[SOURCE MATERIAL]

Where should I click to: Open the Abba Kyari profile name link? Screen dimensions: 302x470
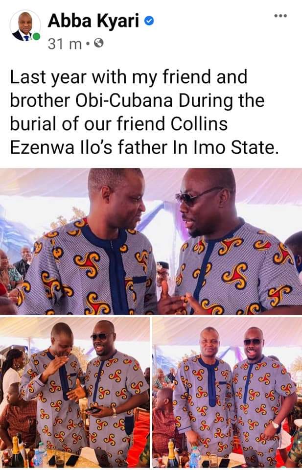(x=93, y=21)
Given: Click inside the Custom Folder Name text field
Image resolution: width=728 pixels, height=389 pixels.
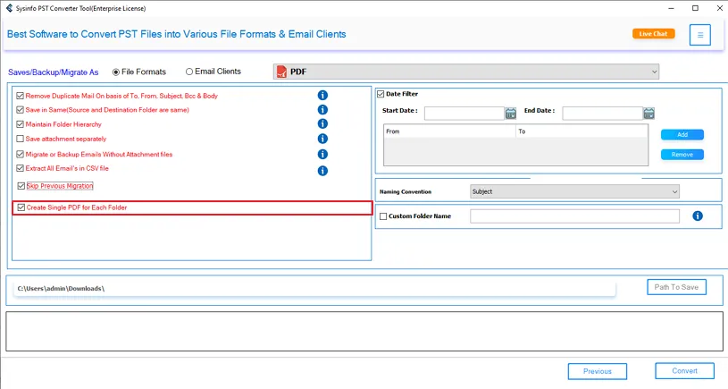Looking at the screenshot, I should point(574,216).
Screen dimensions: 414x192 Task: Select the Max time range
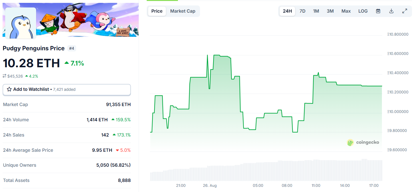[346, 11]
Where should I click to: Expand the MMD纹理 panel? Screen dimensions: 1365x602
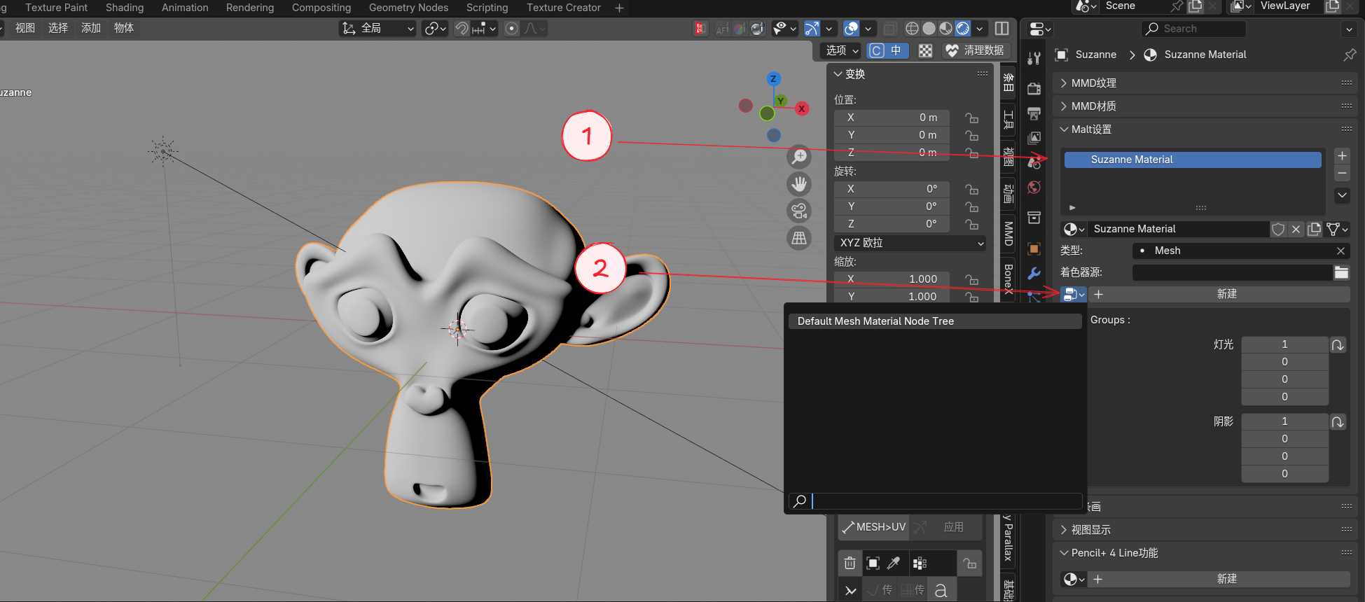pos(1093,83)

[/SOURCE MATERIAL]

_YOUR ASSIGNMENT_
Copy the entries above faithfully and omit every image.

_SOLUTION_
Where should I click to: Open the Abba Kyari profile name link? Screen dimensions: 302x470
(x=93, y=21)
Given: Click inside the Custom Folder Name text field
Image resolution: width=728 pixels, height=389 pixels.
Looking at the screenshot, I should point(574,216).
Screen dimensions: 414x192 Task: Select the Max time range
[346, 11]
Where should I click to: Expand the MMD纹理 panel? Screen dimensions: 1365x602
pos(1093,83)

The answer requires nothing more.